Extracted records:
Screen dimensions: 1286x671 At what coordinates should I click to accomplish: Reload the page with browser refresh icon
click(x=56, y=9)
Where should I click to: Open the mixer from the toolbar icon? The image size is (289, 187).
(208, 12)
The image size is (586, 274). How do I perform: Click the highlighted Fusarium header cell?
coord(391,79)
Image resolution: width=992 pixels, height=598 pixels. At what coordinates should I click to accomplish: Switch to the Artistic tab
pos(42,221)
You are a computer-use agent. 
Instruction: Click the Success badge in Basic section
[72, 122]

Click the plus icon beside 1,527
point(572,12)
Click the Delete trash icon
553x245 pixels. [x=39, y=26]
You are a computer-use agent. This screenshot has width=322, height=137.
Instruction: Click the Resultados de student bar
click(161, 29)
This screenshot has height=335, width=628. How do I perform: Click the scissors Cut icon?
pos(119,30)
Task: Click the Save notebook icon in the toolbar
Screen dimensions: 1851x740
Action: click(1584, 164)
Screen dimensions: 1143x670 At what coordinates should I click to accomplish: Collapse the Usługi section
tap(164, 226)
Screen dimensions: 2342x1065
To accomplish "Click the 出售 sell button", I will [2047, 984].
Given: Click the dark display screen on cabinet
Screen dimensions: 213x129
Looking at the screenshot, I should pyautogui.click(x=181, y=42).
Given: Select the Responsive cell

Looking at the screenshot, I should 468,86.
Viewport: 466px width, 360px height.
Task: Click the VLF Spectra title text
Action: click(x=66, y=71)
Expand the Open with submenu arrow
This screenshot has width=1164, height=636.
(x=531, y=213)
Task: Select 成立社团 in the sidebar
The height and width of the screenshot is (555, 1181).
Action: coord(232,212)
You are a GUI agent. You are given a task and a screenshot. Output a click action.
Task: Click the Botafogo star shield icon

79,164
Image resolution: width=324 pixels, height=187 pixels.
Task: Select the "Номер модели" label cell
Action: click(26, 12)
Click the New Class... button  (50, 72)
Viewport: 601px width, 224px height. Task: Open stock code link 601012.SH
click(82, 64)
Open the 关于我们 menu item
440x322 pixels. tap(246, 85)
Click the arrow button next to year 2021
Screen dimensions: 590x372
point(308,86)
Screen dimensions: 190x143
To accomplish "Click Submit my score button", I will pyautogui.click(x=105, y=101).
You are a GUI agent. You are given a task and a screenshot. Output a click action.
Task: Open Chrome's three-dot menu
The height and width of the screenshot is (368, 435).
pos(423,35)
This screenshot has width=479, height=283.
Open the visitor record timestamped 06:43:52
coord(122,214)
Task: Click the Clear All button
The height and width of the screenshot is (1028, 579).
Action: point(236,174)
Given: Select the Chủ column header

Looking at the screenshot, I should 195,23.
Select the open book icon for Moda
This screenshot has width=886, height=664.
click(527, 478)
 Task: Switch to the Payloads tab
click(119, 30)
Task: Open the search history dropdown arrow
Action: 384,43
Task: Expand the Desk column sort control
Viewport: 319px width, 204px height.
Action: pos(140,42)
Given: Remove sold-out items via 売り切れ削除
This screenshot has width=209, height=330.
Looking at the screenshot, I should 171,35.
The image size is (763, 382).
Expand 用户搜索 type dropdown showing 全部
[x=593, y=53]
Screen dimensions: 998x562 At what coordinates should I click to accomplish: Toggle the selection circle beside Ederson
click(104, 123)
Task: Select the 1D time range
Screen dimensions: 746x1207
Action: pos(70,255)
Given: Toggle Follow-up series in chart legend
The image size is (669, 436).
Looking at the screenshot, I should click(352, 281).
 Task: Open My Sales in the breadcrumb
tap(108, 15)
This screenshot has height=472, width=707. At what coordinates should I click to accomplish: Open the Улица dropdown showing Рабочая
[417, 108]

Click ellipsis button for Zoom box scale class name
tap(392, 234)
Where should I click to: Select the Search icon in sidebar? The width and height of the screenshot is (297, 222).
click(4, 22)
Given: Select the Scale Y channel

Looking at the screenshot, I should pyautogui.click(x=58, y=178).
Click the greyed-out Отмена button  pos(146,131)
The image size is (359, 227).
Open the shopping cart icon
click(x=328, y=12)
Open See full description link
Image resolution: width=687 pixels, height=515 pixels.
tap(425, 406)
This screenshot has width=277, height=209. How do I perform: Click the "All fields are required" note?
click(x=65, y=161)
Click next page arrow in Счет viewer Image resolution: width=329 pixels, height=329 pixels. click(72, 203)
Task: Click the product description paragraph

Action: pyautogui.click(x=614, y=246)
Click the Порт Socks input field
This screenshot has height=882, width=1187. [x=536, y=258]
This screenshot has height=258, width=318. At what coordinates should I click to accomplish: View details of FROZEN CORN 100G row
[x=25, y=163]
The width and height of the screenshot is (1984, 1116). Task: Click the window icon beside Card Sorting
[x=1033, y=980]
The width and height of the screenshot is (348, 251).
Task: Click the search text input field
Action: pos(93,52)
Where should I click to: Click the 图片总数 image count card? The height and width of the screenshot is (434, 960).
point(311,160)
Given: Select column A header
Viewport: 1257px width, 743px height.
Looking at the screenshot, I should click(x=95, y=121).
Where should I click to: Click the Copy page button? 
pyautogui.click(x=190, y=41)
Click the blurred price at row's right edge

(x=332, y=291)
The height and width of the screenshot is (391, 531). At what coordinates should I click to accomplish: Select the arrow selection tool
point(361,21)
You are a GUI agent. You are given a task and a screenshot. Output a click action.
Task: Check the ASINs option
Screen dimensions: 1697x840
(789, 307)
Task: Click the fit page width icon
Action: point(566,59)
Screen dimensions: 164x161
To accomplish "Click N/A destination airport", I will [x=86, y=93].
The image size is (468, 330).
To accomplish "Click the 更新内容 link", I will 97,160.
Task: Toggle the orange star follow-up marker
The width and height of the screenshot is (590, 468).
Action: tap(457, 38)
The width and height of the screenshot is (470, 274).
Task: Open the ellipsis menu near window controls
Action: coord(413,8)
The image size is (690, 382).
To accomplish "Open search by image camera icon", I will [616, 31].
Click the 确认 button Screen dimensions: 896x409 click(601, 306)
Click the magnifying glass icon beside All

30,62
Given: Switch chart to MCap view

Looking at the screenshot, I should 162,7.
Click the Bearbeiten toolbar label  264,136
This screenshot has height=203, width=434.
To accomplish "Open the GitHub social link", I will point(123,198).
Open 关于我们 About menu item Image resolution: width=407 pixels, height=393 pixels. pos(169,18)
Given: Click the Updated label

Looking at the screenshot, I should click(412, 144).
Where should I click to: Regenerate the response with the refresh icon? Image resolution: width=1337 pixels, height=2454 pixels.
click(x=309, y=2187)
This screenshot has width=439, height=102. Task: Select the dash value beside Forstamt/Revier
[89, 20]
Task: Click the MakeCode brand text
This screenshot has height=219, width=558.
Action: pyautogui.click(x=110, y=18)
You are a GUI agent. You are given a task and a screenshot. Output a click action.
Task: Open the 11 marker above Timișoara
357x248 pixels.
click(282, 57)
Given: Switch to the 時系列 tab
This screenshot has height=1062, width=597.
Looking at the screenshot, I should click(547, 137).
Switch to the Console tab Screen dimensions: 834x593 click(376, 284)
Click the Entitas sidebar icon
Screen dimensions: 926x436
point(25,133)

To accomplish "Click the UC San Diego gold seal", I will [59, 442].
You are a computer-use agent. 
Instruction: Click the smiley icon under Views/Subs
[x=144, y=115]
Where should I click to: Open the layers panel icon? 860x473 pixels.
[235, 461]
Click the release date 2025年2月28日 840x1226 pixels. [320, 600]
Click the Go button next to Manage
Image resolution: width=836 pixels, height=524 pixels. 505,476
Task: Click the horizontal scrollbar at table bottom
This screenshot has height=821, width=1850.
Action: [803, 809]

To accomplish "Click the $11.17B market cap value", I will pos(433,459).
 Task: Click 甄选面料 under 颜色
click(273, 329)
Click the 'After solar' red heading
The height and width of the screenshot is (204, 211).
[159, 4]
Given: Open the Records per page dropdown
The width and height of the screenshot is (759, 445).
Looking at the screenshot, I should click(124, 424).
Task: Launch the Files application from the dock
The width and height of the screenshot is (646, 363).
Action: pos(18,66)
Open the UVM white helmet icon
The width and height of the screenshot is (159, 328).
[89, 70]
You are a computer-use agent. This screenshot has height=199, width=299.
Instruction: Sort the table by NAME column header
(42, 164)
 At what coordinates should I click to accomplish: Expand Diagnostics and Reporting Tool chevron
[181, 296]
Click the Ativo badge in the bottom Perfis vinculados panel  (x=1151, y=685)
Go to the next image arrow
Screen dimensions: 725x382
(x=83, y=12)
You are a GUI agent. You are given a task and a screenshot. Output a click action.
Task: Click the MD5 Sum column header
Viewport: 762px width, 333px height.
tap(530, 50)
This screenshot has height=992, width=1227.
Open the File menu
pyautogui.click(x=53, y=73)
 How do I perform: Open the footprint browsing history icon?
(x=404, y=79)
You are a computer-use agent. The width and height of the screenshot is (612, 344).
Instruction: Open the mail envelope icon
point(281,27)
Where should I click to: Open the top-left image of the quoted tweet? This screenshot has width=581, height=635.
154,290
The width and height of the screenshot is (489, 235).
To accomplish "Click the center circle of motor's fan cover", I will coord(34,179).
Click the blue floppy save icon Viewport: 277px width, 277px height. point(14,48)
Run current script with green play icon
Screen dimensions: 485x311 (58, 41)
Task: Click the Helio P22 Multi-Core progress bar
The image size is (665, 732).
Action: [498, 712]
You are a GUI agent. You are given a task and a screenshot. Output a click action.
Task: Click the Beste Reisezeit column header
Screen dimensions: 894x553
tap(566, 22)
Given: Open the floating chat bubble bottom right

- _Task item_
All that belongs in the answer is the run of lines above from the line containing "Viewport: 1257px width, 743px height." through the line containing "Task: Toggle the orange star follow-up marker", exactly as written.

- _Solution below_
Viewport: 1257px width, 743px height.
Looking at the screenshot, I should click(x=95, y=121).
Where should I click to: Click the Copy page button? 
pyautogui.click(x=190, y=41)
Click the blurred price at row's right edge

(x=332, y=291)
The height and width of the screenshot is (391, 531). At what coordinates should I click to accomplish: Select the arrow selection tool
point(361,21)
You are a GUI agent. You are given a task and a screenshot. Output a click action.
Task: Check the ASINs option
Screen dimensions: 1697x840
(789, 307)
Task: Click the fit page width icon
Action: point(566,59)
Screen dimensions: 164x161
To accomplish "Click N/A destination airport", I will [x=86, y=93].
The image size is (468, 330).
To accomplish "Click the 更新内容 link", I will 97,160.
Task: Toggle the orange star follow-up marker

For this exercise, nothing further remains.